#### Task set
(A) In the forum thread about the boosting error, what change did the poster finally make to stop the error when training the second model?
(B) Reproduce the part of the forum thread that opens with the words containing "The model loop" and closes with "the first time.".
+++ Extract provided +++
Boosting implementation backs through graph a second time

I have been trying to implement an adaboost implemenation for training a simple multi-layer perceptron (in the code below, 10 models).

The model loop executes fine the first time, but in the second loop after the first epoch an errror is thrown ;

RuntimeError: Trying to backward through the graph a second time, but the buffers have already been freed. Specify retain_graph=True when calling backward the first time.

The problem seems to come from the line:

w_dp = rboost_nn.do_reweighting(w_dp)

which is the method required to re-weight the datapoints to modify the loss of the next model:

    def do_reweighting(self,dpw):

        new_dpw = torch.zeros_like(dpw,requires_grad=False)
        prev_batch_size = 0

        for idx,batch in enumerate(train_loader):
            
            base = idx*prev_batch_size
            end = base + len(batch)
            prev_batch_size = len(batch)

            data_batch = batch[:,:32]
            classes_batch = batch[:,-1]
            signed_classes = torch.sign(classes_batch-0.5)

            rboost_result = self.sign_forward(data_batch.float(),0.5)
            exponent = (-alpha*(torch.unsqueeze(signed_classes,1))) * rboost_result
            new_dpw[base:end] = torch.squeeze(torch.unsqueeze(dpw[base:end],1) * (torch.exp(exponent)),1)
            
        total_weight = new_dpw.sum()
        new_dpw /= total_weight
                        
        return new_dpw

the training loop here:

loss_scaling = 100000


for modidx, models in enumerate(range(10)):
    
    w_dp = torch.ones(len(train_loader.dataset.data),requires_grad=False) / float(len(train_loader.dataset.data))
    
    rboost_nn = fcnn(32,1024,256,1)
    rboost_criterion = nn.BCELoss(reduction='none')
    rboost_optimiser = torch.optim.RMSprop(rboost_nn.parameters(),lr=5e-4)

    rboost_loss_list = []
    ctrl_loss_list = []
    
    for epoch in range(epochs):
        for idx,batch in enumerate(train_loader):

            base = idx*len(batch)
            end = base + len(batch)

            data_batch = batch[:,:32]
            classes_batch = batch[:,-1]

            rboost_result = rboost_nn.forward(data_batch.float())
            rboost_loss = rboost_criterion(rboost_result.float(),torch.unsqueeze(classes_batch,1).float())
            rboost_loss *= torch.unsqueeze(w_dp,1)[base:end]
            rboost_loss = rboost_loss.mean()
            rboost_loss *= loss_scaling
            rboost_optimiser.zero_grad()
            rboost_loss.backward()
            rboost_optimiser.step()
    
    eps = rboost_nn.calc_eps(train_loader,w_dp)
    alpha = rboost_nn.calc_alpha()
    w_dp = rboost_nn.do_reweighting(w_dp)

Much appreciated is someone can help me understand where the error is coming from and how it can be resolved :slight_smile:

I’m not seeing any backward operation in do_reweighting. Are you sure this method creates the issue?

I think it is here since if I comment this part out, the training finishes without problem.

For the training of first model there is no error. It is only when we come to train the second model with the adjusted data point weights that the error comes. I wondered if that is because the re-weighted loss is attached to the previous model.

Thanks

So i finally found a solution to this. Maybe it is because there is another problem but if I detach the data point weights w_dp after do_reweighting(w_dp) there I don’t get the error when training the second model using the new data point weights.

    w_dp = rboost_nn.do_reweighting(w_dp) 
    w_dp.detach()
+++ Data listing +++
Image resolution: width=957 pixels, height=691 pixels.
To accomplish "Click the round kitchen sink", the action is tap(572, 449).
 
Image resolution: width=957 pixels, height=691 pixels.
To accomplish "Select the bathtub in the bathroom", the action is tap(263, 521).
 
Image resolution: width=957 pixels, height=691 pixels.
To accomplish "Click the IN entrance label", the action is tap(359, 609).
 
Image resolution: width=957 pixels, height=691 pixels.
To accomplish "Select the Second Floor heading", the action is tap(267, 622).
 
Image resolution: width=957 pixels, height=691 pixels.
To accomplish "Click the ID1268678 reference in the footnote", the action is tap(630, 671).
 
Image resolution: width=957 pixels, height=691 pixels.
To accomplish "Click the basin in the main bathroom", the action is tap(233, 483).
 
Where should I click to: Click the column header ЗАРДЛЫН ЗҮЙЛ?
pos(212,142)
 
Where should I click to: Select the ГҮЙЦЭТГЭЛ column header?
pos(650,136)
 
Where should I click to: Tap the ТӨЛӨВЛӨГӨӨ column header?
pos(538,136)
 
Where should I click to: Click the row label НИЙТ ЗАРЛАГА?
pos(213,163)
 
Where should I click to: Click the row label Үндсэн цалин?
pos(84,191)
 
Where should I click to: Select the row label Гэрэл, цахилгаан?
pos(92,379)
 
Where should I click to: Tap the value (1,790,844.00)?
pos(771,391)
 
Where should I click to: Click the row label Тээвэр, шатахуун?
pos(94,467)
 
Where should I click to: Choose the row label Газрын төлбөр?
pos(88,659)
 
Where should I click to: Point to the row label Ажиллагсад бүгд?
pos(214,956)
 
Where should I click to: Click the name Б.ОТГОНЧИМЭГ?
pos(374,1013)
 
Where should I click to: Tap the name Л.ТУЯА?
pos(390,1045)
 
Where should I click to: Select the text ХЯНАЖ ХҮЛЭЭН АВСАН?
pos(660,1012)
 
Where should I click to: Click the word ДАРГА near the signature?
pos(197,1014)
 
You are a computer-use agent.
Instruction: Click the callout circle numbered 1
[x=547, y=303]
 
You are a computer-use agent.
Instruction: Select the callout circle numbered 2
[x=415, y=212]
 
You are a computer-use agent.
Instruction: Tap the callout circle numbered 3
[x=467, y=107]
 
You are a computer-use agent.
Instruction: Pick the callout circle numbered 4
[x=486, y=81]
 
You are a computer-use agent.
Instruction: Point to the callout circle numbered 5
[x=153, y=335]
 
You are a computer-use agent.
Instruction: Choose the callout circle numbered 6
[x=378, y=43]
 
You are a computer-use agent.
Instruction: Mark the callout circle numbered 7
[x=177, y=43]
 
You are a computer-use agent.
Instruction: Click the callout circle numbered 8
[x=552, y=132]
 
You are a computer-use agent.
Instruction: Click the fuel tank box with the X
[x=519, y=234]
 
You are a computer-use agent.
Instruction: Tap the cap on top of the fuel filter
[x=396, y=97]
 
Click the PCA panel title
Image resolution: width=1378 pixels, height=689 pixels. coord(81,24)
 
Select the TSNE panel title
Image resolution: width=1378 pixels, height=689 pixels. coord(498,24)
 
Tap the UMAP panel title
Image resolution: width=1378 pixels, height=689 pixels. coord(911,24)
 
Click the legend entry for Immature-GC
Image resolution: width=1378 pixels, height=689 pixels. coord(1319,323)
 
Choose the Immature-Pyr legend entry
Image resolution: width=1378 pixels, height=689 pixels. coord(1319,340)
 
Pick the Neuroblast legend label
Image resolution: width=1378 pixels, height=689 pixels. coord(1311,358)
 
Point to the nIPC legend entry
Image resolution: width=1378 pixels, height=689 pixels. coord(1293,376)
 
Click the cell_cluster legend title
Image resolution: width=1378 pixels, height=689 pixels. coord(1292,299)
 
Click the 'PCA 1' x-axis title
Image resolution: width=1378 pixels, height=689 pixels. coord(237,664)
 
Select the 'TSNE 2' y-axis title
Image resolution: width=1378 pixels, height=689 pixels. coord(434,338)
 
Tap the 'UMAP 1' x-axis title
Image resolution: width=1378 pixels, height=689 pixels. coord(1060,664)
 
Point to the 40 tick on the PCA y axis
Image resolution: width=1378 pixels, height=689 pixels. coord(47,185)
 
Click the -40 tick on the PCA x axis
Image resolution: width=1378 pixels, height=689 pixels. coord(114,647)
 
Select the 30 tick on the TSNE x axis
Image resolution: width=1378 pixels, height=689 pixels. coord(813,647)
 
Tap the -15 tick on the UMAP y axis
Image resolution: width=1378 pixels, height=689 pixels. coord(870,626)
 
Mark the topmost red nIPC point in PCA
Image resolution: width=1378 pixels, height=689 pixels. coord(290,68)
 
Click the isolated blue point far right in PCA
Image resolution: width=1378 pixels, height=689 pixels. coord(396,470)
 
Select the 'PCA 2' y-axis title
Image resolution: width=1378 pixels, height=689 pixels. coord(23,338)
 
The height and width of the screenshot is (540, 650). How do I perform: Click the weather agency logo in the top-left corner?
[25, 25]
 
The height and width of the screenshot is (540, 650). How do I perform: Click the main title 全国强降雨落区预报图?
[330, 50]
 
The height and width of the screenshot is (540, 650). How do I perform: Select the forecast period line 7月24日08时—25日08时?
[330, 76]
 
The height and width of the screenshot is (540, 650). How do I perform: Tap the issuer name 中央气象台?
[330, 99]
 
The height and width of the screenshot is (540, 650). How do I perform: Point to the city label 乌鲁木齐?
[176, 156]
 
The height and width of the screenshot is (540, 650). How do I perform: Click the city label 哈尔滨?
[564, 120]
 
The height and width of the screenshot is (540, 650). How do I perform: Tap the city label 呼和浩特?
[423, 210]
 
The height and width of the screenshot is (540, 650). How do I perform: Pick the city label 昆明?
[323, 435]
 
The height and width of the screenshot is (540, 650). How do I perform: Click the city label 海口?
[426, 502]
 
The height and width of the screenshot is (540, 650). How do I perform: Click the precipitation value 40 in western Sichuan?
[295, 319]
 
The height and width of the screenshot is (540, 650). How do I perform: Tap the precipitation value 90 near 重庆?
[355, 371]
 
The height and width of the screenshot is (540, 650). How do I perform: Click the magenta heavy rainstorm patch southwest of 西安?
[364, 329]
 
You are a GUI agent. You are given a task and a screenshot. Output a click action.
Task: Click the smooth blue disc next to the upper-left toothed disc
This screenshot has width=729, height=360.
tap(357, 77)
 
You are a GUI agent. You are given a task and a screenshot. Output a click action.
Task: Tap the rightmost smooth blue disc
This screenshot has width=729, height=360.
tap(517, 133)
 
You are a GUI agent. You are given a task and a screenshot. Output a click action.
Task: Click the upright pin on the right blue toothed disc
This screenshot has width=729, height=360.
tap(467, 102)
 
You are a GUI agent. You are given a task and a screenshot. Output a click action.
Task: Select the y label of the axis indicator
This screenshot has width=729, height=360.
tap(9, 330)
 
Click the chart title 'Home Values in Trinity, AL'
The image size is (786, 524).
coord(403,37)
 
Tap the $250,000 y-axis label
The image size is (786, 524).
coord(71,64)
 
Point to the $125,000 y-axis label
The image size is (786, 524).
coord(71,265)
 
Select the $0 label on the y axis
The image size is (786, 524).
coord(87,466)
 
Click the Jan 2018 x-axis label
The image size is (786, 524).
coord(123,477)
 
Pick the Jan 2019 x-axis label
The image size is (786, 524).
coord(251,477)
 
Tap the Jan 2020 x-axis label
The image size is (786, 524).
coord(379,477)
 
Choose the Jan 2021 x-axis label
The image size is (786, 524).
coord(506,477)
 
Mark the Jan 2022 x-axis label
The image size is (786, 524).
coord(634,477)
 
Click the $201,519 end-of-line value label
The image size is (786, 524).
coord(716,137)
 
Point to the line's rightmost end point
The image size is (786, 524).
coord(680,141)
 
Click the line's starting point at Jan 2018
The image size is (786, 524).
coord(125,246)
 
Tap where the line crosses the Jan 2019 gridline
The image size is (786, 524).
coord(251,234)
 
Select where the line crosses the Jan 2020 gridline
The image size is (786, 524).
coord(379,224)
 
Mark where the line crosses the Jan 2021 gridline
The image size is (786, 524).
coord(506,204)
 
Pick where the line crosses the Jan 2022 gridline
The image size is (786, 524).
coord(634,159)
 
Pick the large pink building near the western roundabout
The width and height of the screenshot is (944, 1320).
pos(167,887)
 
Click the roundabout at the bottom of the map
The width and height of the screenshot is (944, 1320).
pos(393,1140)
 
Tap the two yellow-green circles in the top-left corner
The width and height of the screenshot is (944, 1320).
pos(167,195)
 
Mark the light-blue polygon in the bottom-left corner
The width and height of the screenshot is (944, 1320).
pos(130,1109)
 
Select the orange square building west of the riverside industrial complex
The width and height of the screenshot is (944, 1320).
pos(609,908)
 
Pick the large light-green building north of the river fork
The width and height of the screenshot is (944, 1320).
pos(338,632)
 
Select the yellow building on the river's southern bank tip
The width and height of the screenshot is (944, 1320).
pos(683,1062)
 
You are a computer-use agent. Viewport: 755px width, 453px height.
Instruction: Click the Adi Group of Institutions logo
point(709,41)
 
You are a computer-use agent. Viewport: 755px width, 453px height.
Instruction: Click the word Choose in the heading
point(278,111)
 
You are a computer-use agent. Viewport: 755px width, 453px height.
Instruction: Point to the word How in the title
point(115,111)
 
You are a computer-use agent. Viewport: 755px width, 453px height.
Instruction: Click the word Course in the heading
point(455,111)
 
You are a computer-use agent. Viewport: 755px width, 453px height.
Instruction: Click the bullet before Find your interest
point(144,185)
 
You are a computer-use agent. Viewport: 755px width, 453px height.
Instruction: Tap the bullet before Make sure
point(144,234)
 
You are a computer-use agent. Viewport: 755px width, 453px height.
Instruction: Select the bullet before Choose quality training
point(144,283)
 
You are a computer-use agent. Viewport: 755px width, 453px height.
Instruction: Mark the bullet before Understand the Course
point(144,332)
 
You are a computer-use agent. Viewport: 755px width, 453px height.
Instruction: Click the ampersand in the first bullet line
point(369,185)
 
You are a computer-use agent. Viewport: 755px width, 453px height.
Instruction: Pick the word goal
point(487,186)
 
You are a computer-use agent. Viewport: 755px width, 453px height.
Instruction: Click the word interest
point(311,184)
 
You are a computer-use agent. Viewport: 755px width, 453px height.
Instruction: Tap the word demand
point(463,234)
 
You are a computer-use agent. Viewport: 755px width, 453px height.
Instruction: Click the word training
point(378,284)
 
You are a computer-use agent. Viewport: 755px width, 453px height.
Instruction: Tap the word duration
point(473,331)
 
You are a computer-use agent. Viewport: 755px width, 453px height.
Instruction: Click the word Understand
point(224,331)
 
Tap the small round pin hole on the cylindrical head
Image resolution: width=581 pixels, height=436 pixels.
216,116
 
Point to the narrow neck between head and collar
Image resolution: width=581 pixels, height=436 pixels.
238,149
+++
#### Problem solutions
(A) The poster detached the data point weights w_dp after calling do_reweighting(w_dp).

(B)
The model loop executes fine the first time, but in the second loop after the first epoch an errror is thrown ;

RuntimeError: Trying to backward through the graph a second time, but the buffers have already been freed. Specify retain_graph=True when calling backward the first time.